Errada: o Código de Ética não exige autorização de dois responsáveis; essa exigência não existe como regra geral.
- B)não poderá realizar o atendimento caso não se apresente o responsável legal do paciente.
Errada: o atendimento não eventual não depende da presença física do responsável legal em cada ocasião, embora haja cuidados éticos e legais próprios do caso.
- C)deverá comunicar aos responsáveis pelo paciente tudo que lhe foi revelado no atendimento.
Errada: o psicólogo não deve revelar aos responsáveis tudo o que foi dito, pois deve preservar sigilo e compartilhar apenas o necessário, quando cabível.

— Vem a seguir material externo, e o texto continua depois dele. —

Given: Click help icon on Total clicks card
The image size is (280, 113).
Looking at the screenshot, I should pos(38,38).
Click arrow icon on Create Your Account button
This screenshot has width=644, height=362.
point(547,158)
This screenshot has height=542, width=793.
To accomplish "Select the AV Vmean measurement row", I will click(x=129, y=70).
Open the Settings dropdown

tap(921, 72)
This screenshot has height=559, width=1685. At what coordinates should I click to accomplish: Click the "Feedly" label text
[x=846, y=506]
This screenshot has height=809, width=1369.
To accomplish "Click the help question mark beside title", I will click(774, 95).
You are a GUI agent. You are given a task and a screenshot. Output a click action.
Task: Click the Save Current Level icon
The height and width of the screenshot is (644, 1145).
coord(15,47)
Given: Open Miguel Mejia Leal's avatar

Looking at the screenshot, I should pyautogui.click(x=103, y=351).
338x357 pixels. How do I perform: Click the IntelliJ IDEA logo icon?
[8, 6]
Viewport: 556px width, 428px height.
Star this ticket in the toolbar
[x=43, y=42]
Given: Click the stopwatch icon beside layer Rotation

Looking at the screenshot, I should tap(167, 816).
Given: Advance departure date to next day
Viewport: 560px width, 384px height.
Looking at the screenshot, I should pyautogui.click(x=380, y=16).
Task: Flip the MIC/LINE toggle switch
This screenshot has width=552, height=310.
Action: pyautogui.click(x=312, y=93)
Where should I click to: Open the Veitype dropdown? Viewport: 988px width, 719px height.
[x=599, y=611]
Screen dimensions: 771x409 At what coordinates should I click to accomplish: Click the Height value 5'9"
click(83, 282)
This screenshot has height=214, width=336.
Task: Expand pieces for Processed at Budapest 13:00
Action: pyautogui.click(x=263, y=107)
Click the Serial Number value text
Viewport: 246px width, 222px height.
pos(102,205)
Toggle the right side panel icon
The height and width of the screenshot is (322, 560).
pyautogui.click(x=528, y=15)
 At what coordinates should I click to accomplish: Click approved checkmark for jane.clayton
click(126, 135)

- D)responsabilizar-se-á pelos encaminhamentos que se fizerem necessários para garantir a proteção integral do atendido.
Certa: o Código determina que o psicólogo se responsabilize pelos encaminhamentos necessários para assegurar a proteção integral da criança, adolescente ou interdito.
Gabarito: D
No Código de Ética do Psicólogo, quando o atendimento é não eventual de criança, adolescente ou interdito, você precisa lembrar de uma ideia central: há proteção da pessoa atendida, mas sem transformar o psicólogo em mero repassador de confidências para os responsáveis. A regra ética não manda contar tudo o que foi dito na sessão, porque isso quebraria o vínculo e poderia até prejudicar o próprio atendimento. O ponto-chave é que o psicólogo deve se responsabilizar pelos encaminhamentos necessários para garantir a proteção integral do atendido. Em outras palavras, se houver necessidade de providências, orientação, rede de apoio ou encaminhamento, é dever do profissional agir para proteger a criança, o adolescente ou o interdito. Isso aparece no Código de Ética do Profissional Psicólogo, especialmente no dispositivo que trata do atendimento a menores e interditos, e conversa com a lógica do ECA e da proteção integral. O foco não é entregar o conteúdo da escuta aos responsáveis, e sim cuidar do sujeito e articular as medidas necessárias. Por isso o gabarito é a letra D: ela traduz exatamente o dever ético de assumir os encaminhamentos cabíveis para garantir a proteção integral do atendido. As demais alternativas tentam criar regras que o Código não exige, ou que até contrariariam a finalidade do atendimento psicológico.